Referring now to FIG. 9, a ninth portion of the anchor apparatus is shown, which can be disposed adjacent to the portion shown in FIG. 8 during normal operations. The lower portion of the tube (54) is shown within the transmission housing (40), which engages an anchor adapter (56) at its lower end, for attachment to adjacent components of the anchor apparatus. Two o-rings or similar sealing members (22) or other engaging members can be placed between the transmission housing (40) and the anchor adapter (56).

Referring now to FIGS. 10 and 11, tenth and eleventh portions of the anchor apparatus are shown, which are disposed adjacent to the portion shown in FIG. 9 during normal operations. Specifically, FIGS. 10 and 11 depict the lower end of the anchor adapter (56) disposed adjacent to a tube (58) with an endcap (60) engaged thereto. A piston (62) is disposed adjacent to the tube (58), in operative association with an actuator (64). A plurality of arms (66) are disposed adjacent to the piston (62), each of the arms (66) being pivotally attached within the anchor apparatus via a hinge pin (72) or similar member, such that when biased by the piston (62), the arms (66) are movable between a retracted position within the anchor apparatus, and an extended position that protrudes through associated openings (68) within the body of the anchor apparatus for engagement with an interior surface of a wellbore. The piston (62) can be provided in operative communication with the electric motor (32, shown in FIG. 6), such that actuation of the piston (62) using the drive shaft (36, shown in FIG. 6) of the electric motor causes axial movement of the piston (62) within the body of the anchor apparatus. Movement of the piston (62) can engage an angled surface (70) of one or more of the arms (66), such that the arms are biased through the associated openings (68) into an extended position for engagement within the wellbore. When the piston (62) is removed from engagement with the arms (66), a spring (76) or similar biasing member in communication with a movable body (74) can bias the arms (66) toward a retracted position. While the number, dimensions, and configuration of the arms (66) can be varied depending on the specific application of the anchor apparatus, in an embodiment of the invention, the anchor apparatus can include three sets of arms of differing sizes, each set of arms including three individual arms. For example, an embodiment of the invention can include a first set of three arms each having a length of about 3.5 inches, a second set of three arms each having a length of about 45 inches, and a third set of three arms each having a length of about 5.5 inches.
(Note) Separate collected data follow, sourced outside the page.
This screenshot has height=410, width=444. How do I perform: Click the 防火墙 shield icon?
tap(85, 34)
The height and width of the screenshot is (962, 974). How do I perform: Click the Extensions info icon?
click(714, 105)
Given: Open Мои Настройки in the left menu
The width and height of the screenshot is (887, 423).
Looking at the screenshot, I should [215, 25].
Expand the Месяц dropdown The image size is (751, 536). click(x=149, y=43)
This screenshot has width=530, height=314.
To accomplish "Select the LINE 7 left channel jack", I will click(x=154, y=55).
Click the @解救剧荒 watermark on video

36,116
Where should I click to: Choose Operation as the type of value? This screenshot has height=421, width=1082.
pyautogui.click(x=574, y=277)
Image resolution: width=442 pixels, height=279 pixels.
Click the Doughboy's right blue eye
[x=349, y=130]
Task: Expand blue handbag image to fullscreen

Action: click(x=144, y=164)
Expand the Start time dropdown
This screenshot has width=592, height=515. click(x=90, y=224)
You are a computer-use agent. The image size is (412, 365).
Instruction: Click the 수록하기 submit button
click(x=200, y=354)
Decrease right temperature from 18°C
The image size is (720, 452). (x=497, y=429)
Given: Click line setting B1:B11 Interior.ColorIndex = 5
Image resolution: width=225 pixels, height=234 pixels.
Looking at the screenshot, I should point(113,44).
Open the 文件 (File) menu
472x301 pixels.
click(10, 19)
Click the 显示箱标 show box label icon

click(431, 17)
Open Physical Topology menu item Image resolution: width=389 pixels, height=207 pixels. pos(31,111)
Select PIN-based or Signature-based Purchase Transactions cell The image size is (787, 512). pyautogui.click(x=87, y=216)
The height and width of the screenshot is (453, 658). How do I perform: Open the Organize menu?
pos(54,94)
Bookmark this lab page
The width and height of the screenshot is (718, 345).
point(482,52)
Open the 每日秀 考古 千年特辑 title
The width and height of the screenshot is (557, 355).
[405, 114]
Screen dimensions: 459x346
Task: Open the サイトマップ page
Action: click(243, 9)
FIG. 15A depicts an embodiment of the piston (62) usable within the scope of the present disclosure. While the dimensions and shape of the piston (62) can vary, in an embodiment of the invention, the piston (62) can include a segment of pipe having a diameter of approximately 3.5 inches. The piston (62) is shown having a first end (96) with a diameter slightly narrow than that of a second end (98), with a tapering shoulder (100) therebetween. The second end (98) of the piston is further shown having a tapered end (102) for engagement with one or more of the plurality of arms (66).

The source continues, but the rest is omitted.